== Provided entries ==
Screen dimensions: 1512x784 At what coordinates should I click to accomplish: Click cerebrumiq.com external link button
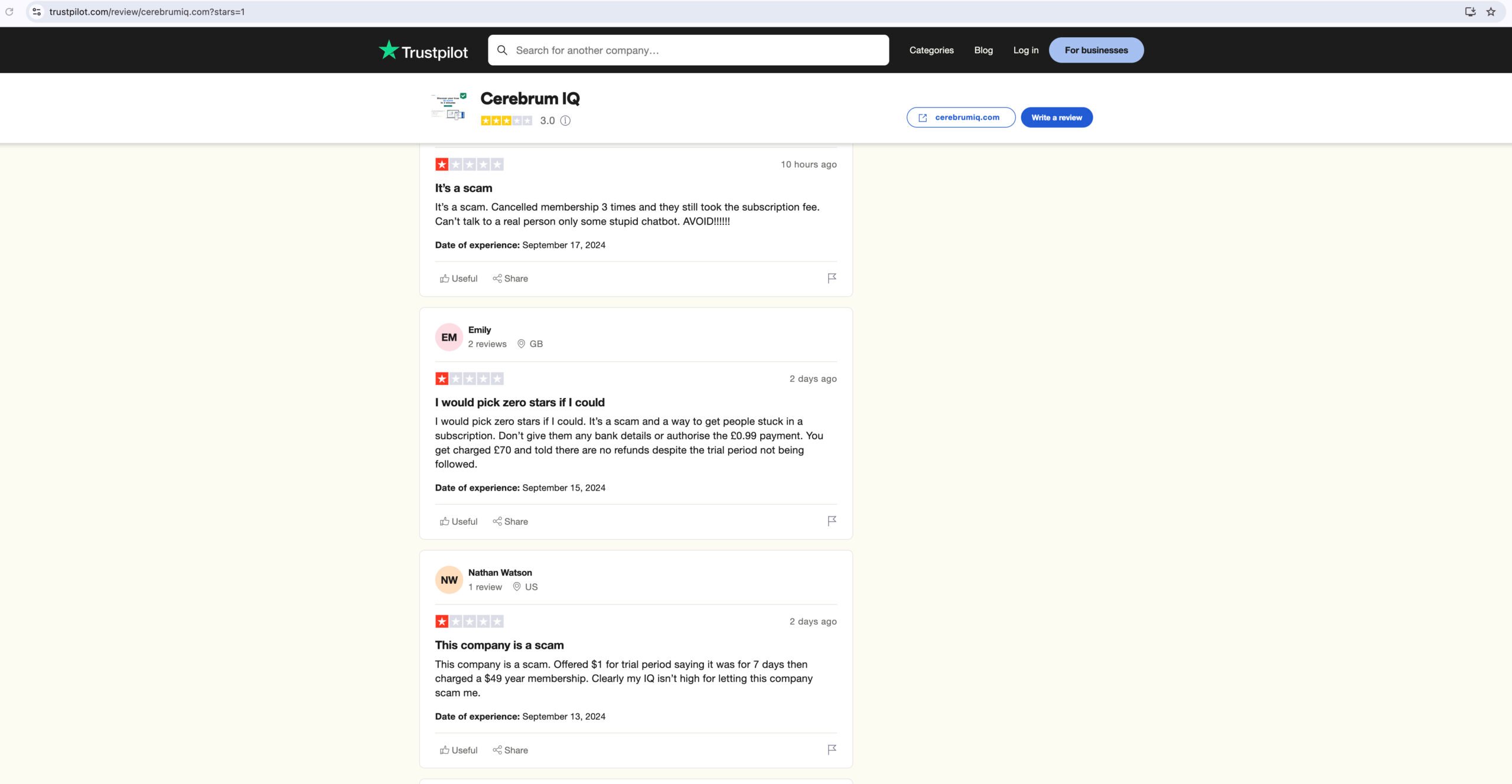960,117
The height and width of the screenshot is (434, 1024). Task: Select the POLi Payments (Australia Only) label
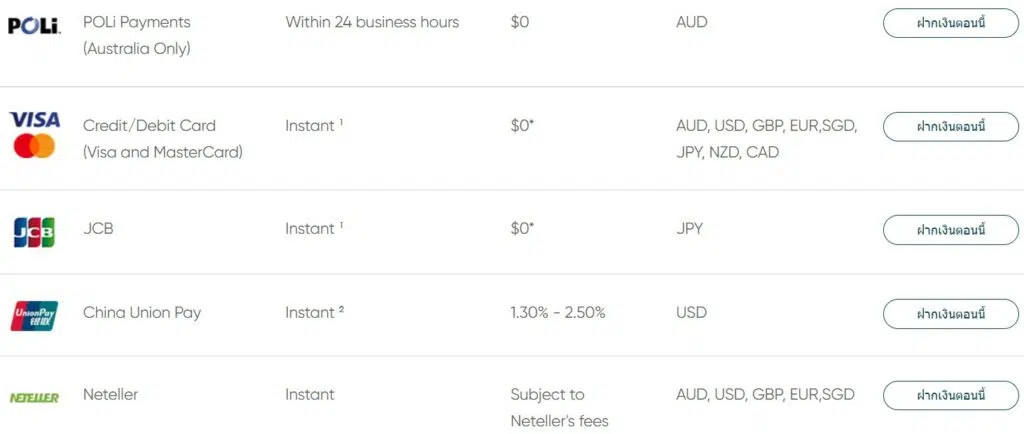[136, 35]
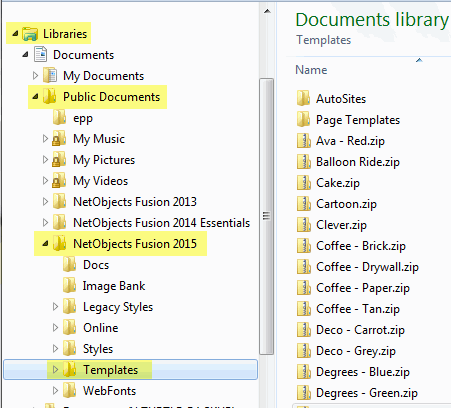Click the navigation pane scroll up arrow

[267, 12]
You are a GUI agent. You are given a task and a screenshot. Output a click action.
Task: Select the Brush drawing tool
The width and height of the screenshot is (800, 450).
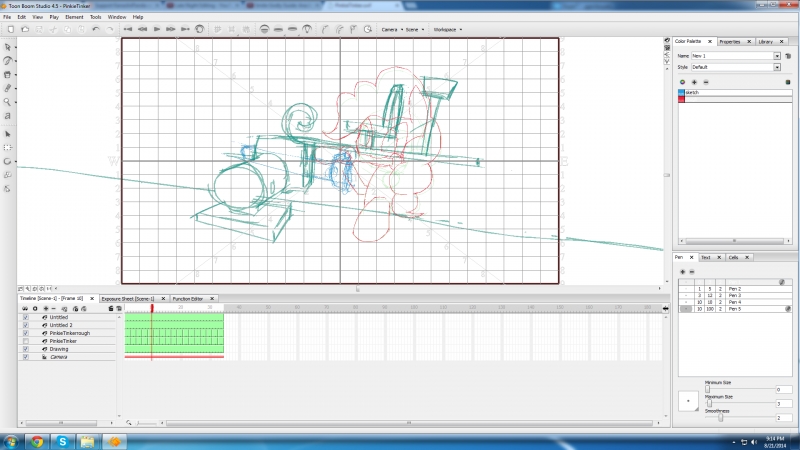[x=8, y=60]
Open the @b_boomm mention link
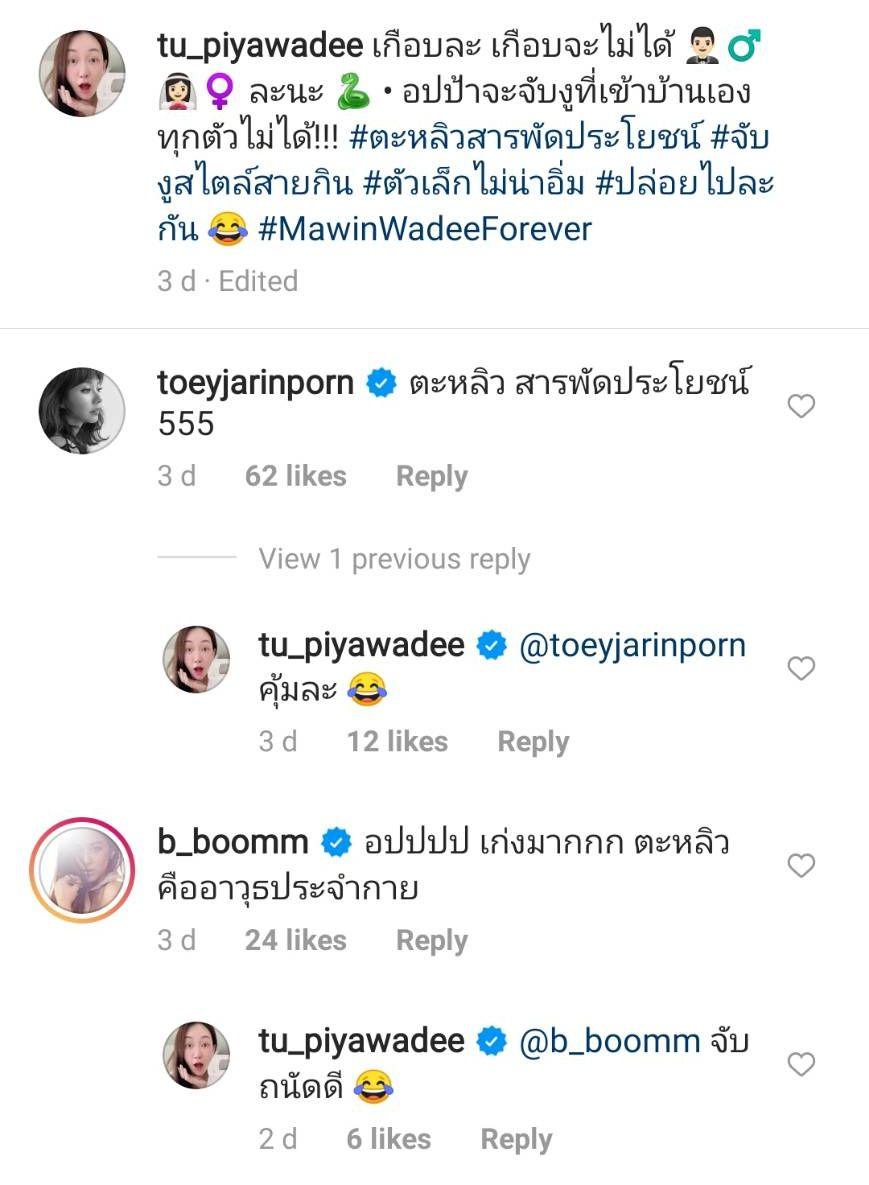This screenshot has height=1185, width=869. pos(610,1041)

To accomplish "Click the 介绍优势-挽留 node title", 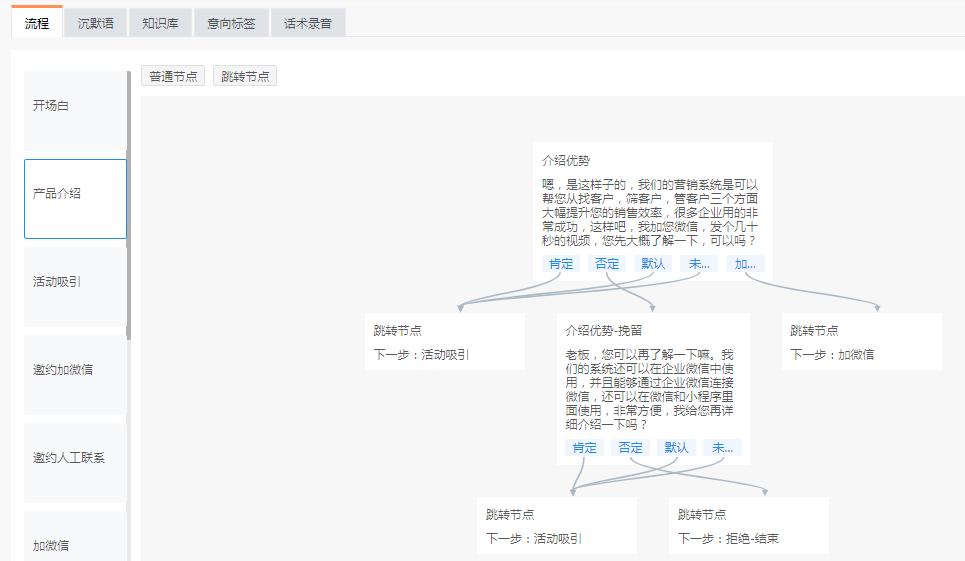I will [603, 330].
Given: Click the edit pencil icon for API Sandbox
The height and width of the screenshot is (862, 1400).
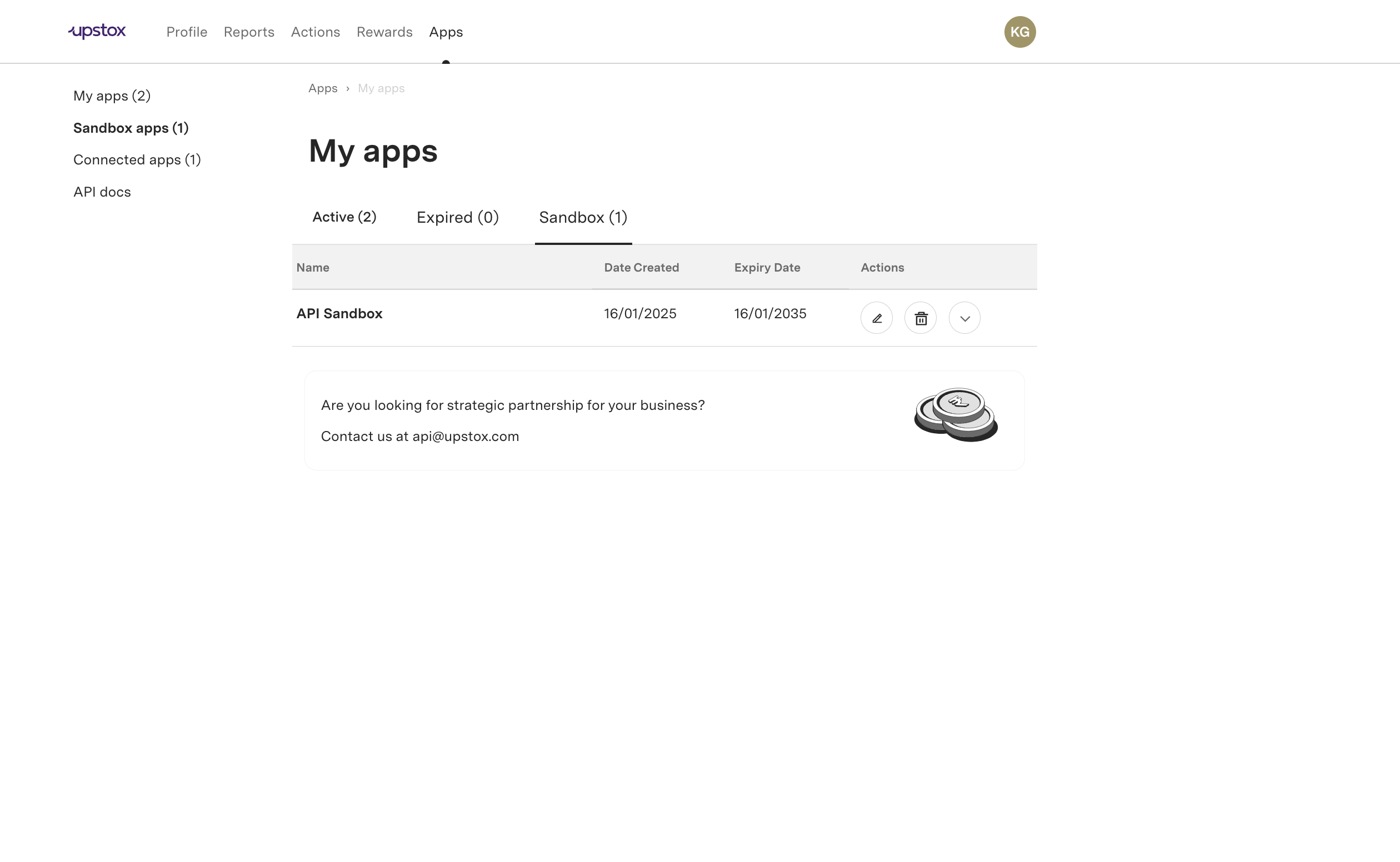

== Work instructions ==
Set down the records above exactly as written, beginning with the first line and ending with the line that contains "Task: Select the Brush drawing tool", and do not include pictures.

== Reply to the exercise ==
Screen dimensions: 1512x784 At what coordinates should I click to accomplish: Click cerebrumiq.com external link button
960,117
The height and width of the screenshot is (434, 1024). Task: Select the POLi Payments (Australia Only) label
[136, 35]
Click the navigation pane scroll up arrow

[267, 12]
You are a GUI agent. You are given a task and a screenshot. Output a click action.
Task: Select the Brush drawing tool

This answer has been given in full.